Le marché du travail est avant tout segmenté. Le sous emploi (ou le chômage) est élevé pour les moins qualifiés. Les gains de productivité sont moindres, les salaires sont moins élevés et surtout plus flexible. Par ailleurs, les moins qualifiés ont un capital humain plus faible, moins spécifique et sont plus substituables. A quelques exceptions près, les emplois dans l'intérim ou les emplois qui ont été sous traités, sont des emplois qui correspondent à des tâches ou des fonctions très génériques (et donc non stratégiques pour les entreprises), que l'on peut facilement soumettre à la concurrence et que l'on peut ajuster très rapidement à l'évolution de l'activité. Les emplois qualifiés sont au contraire associés à des tâches très spécifiques à l'entreprise, plus floues dans leurs définitions et qui correspondent à des relations de plus long terme entre le salarié et l'employeur. Dans ces emplois là, le salarié a intérêt à rester chez son employeur (qui connaît son engagement, qui mesure son implication et qui lui propose une carrière) et l'employeur à intérêt à fidéliser ces salariés (qui participent à la stratégie de l'entreprise). Les qualifiés sont en contrat à durée indéterminée, les moins qualifiés sont en contrat flexible, qu'il soit à durée déterminée, dans l'intérim ou dans une structure satellite qui peut faire faillite du jour au lendemain. Changer la nature juridique du contrat de travail ne changera rien à cette dualité qui est bien plus profonde.

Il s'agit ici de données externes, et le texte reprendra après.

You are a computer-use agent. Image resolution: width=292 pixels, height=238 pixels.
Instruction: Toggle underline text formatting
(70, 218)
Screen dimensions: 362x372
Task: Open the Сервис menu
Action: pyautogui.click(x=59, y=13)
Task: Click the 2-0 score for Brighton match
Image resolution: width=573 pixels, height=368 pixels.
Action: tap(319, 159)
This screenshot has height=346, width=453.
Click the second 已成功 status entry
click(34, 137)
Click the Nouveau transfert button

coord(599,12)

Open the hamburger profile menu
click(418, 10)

Dans une phase de reprise, au risque de caricaturer, les salaires des qualifiés augmentent quand ce sont les emplois des non qualifiés qui s'accroissent. Le mode d'ajustement de la masse salariale à la baisse de l'activité est aussi dual que la structure de l'économie.

​Quels seraient les pistes à explorer permettant de soutenir une croissance plus créatrice d'emplois "de la compétence" ? 

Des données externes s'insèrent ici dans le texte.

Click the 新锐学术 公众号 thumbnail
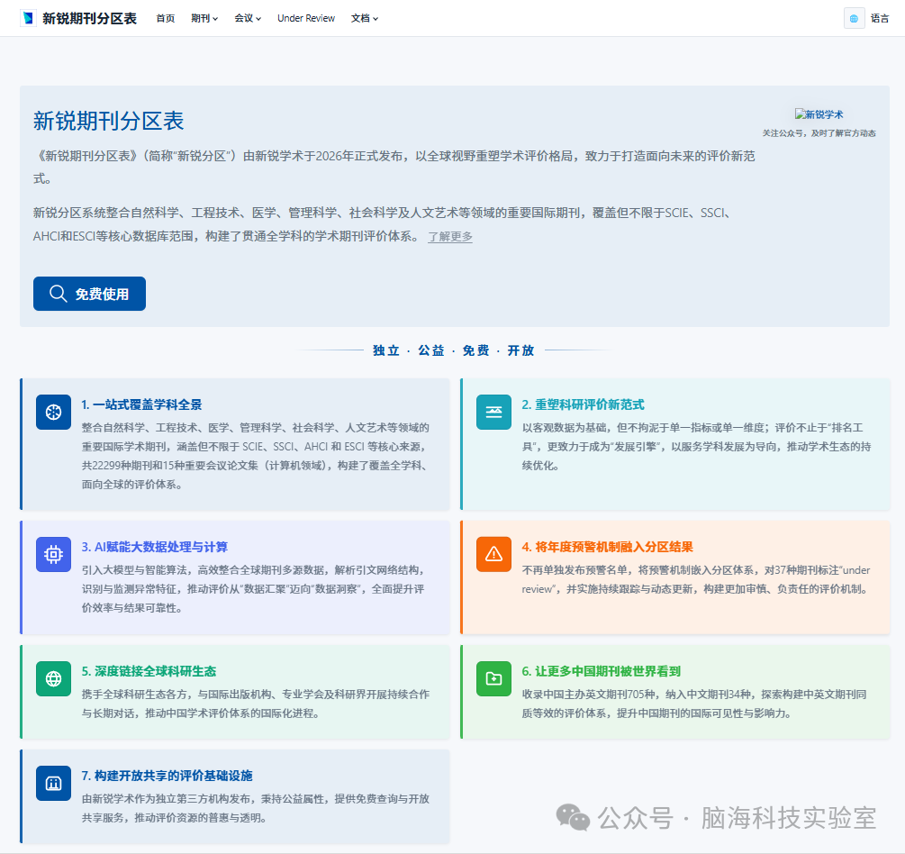905x854 pixels. pyautogui.click(x=818, y=114)

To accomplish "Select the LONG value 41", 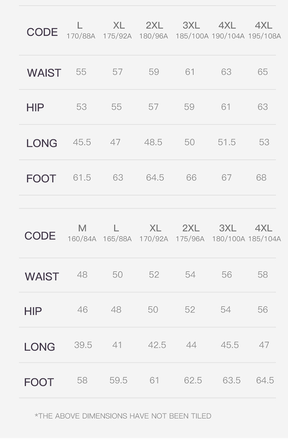I will pyautogui.click(x=117, y=345).
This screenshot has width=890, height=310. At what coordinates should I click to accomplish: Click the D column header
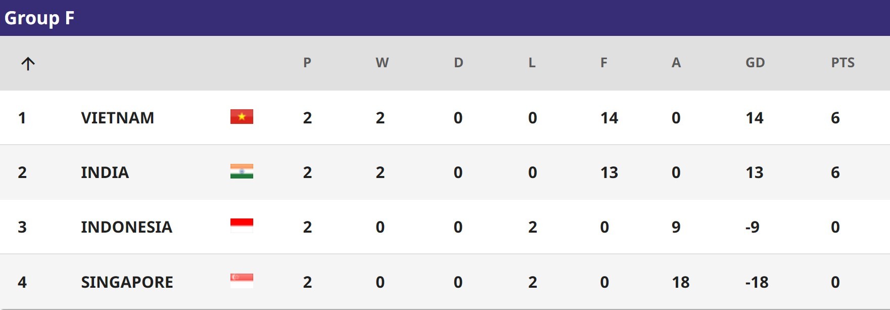(x=458, y=63)
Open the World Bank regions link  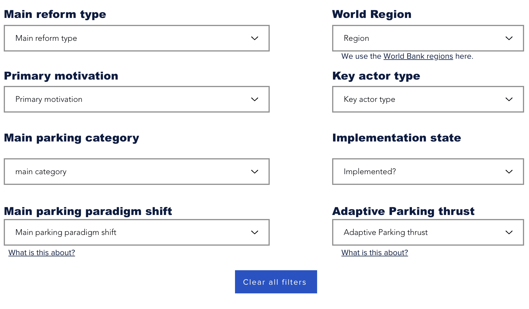click(418, 56)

Un puissant levier pour faire disparaître les emplois peu qualifiés est de jouer sur le salaire minimum. Cela poussera à automatiser les tâches peu qualifiés et lorsque ces tâches ne peuvent pas être automatiser, de forcer la rémunération à être décente. La politique de baisse de charge à conduit à compenser le niveau du SMIC et a empêché cette substitution de se produire, stabilisant puis faisant réaugmenter la part de l'emploi peu qualifié dans l'emploi en France. Il faut dire que l'argument de compétitivité et le tempo donné par l'Allemagne n'ont pas laissé beaucoup de place à une autre stratégie. Ceci ne fait que renforcer la nécessité d'une coordination des trajectoires techniques et sociales entre les pays européens. De l'autre côté, une politique de diplomation non seulement qualitative, parce qu'il est difficile d'échapper à la globalisation mais aussi quantitative est essentielle. C'est d'abord le moyen de donner un peu plus corps à la notion d'égalité des chances et aussi de diminuer la rareté des compétents et donc leur rémunération (à l'avantage des moins compétents non substituables et des consommateurs; ce qui limitera l'explosion des inégalités). Enfin, l'égalité des chances ne doit pas être une offre unique pendant une courte fenêtre d'opportunité. Il faut une seconde égalité des chances, un troisième et une millième si nécessaire, au risque de figer les hiérarchies de la société de façon intolérable.